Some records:
━━━━━━━━━━━━━━━━━━━━━━━━━━━━━━
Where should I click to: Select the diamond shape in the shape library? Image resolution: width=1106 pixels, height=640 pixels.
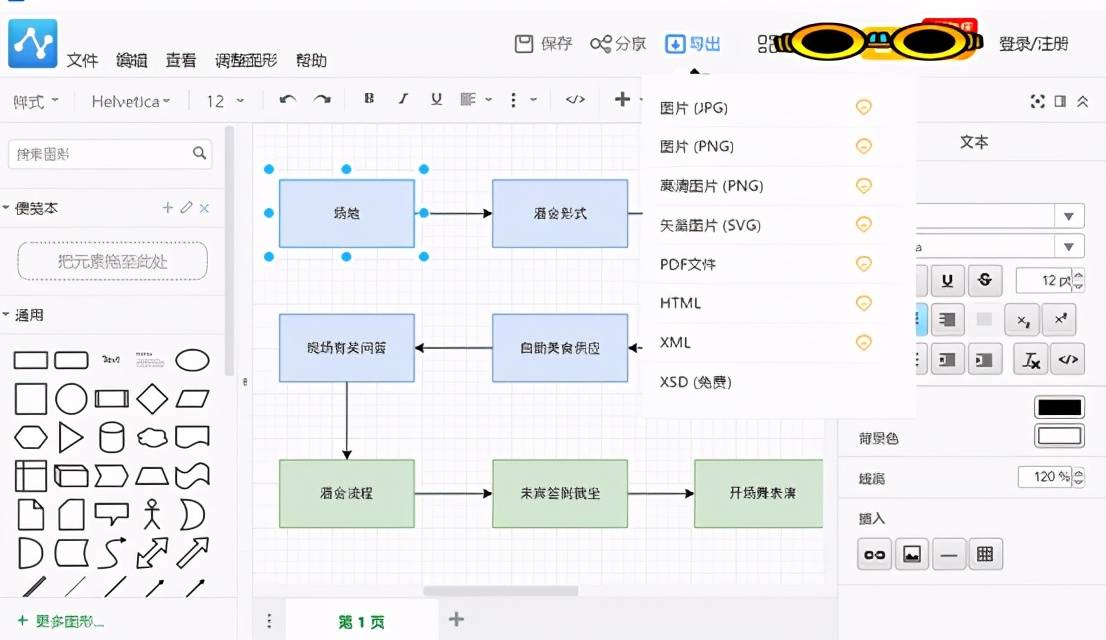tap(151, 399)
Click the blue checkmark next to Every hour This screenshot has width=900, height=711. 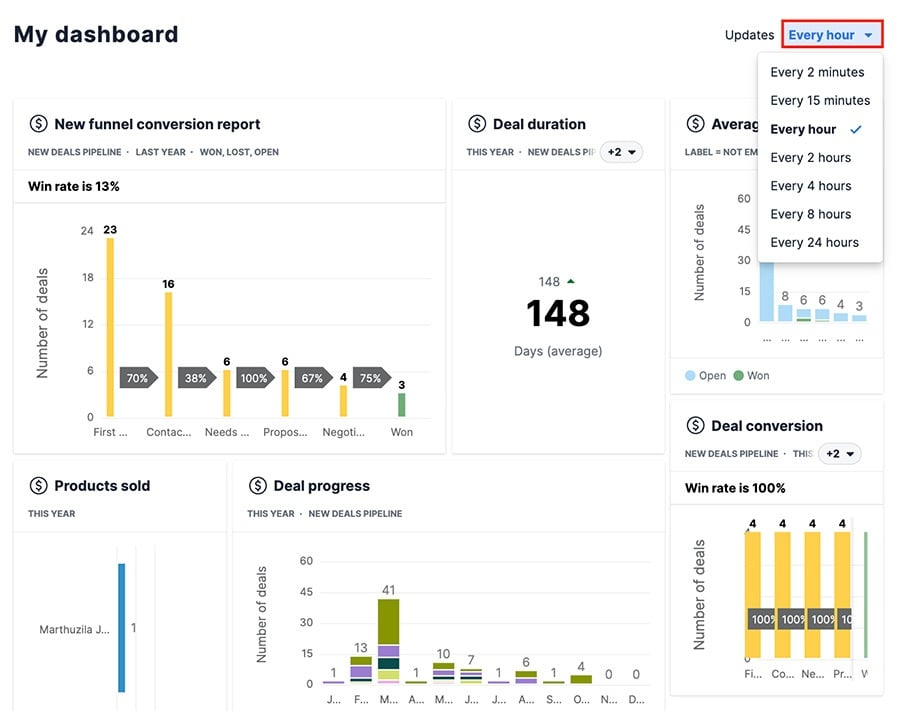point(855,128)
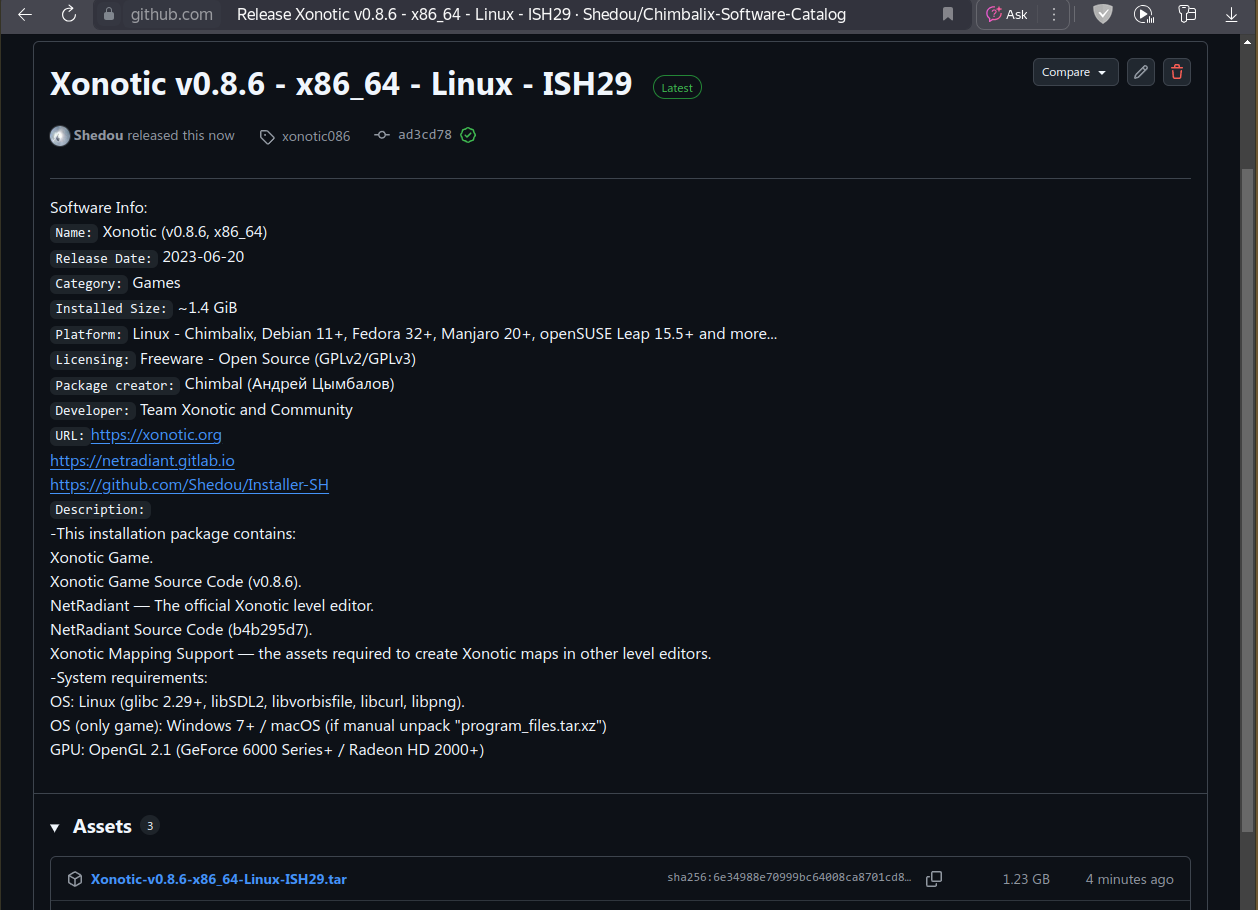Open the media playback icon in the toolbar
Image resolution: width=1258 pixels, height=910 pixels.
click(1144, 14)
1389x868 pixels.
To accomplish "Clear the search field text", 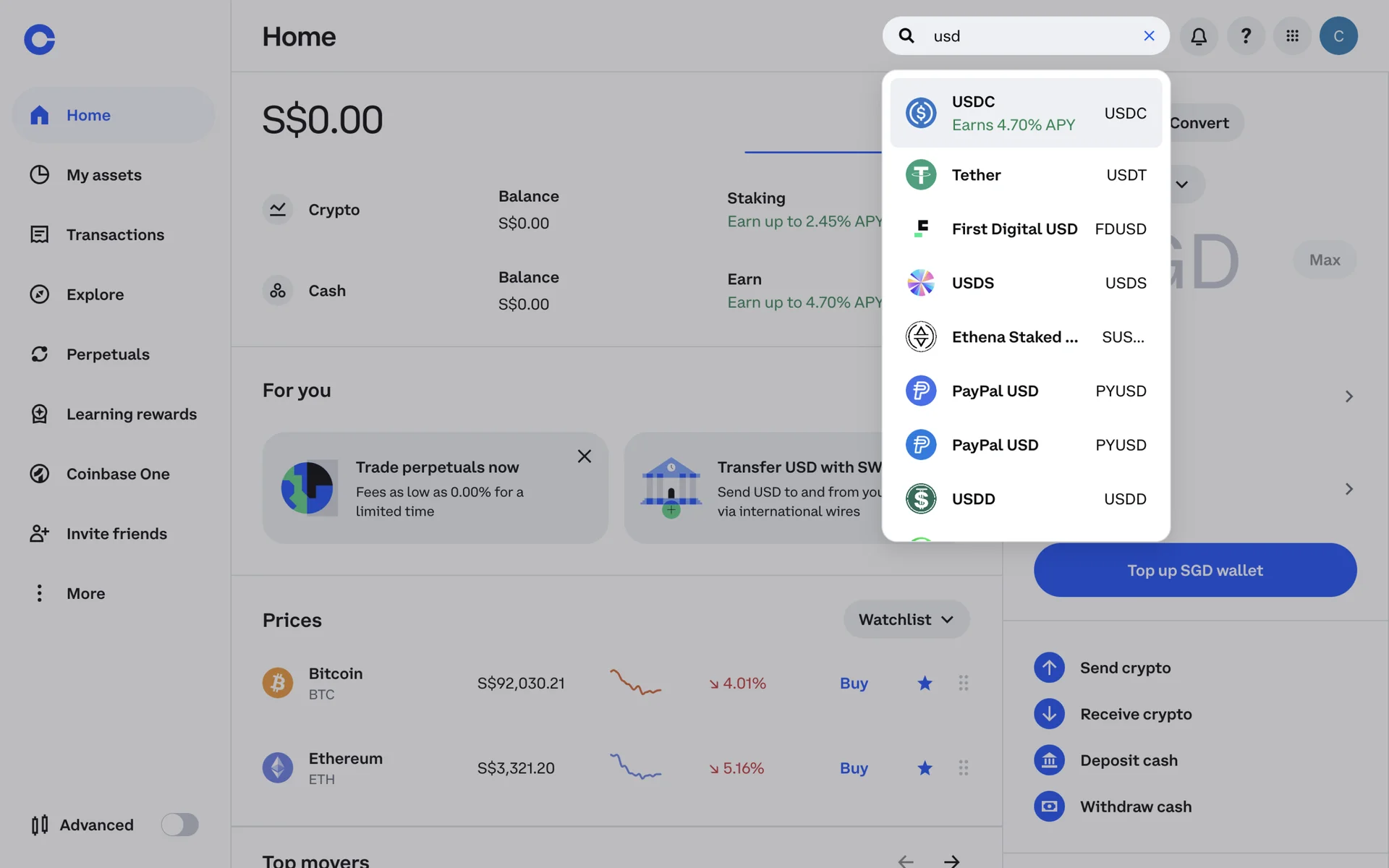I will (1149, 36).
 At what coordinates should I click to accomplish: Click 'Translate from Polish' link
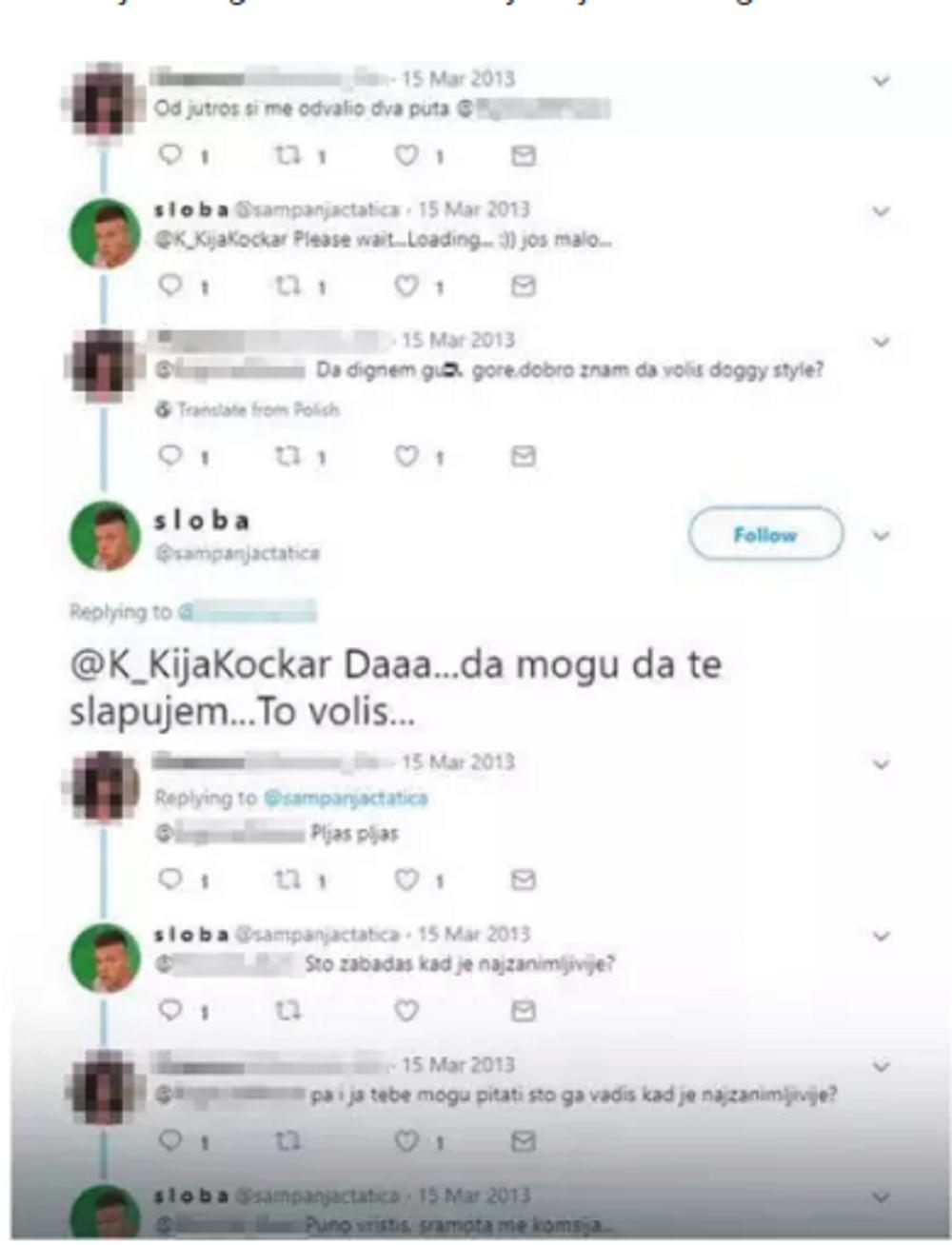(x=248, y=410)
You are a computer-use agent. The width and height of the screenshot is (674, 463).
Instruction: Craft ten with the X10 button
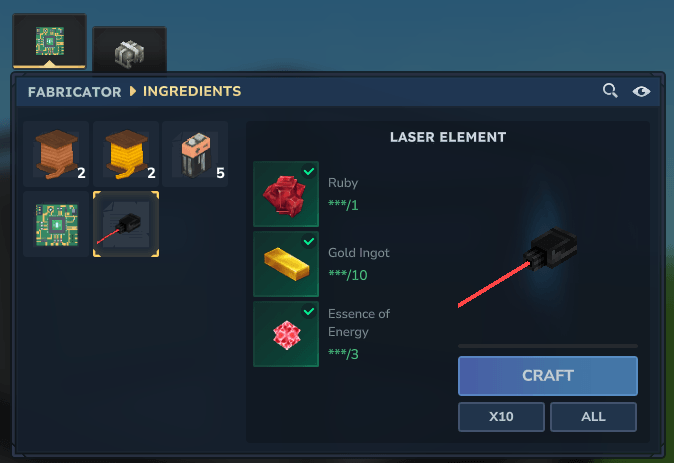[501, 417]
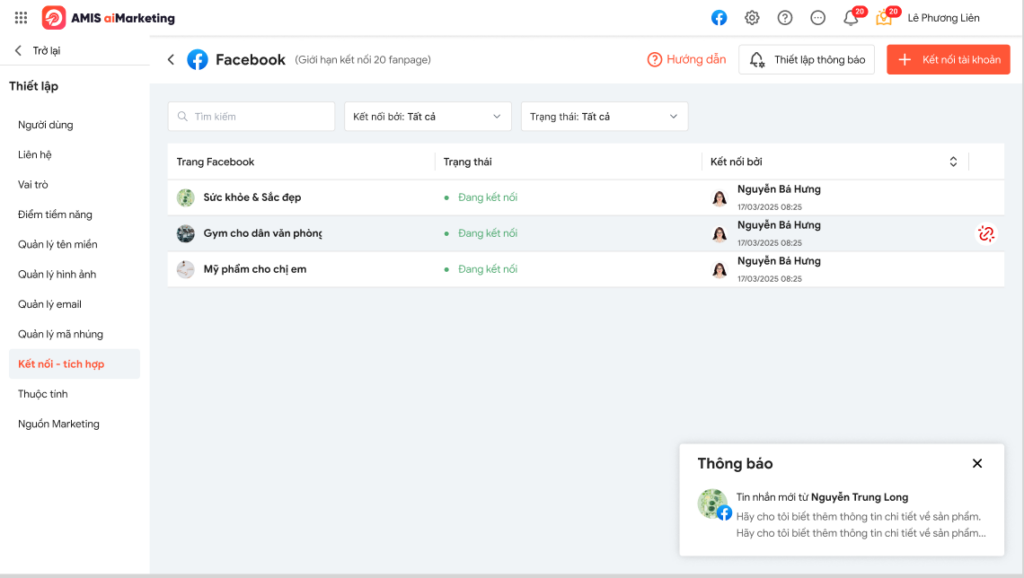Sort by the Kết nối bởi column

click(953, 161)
━━━━━━━━━━━━━━━━━━━━━━━━━━━━━━
Request »
Copy out, word for word, the lines starting with the line that contains "You are a computer-use" and continuing through the last of the lines, leaving the pictures out.

Exercise response »
You are a computer-use agent. The width and height of the screenshot is (674, 463).
Instruction: Craft ten with the X10 button
[501, 417]
Sort by the Kết nối bởi column

click(953, 161)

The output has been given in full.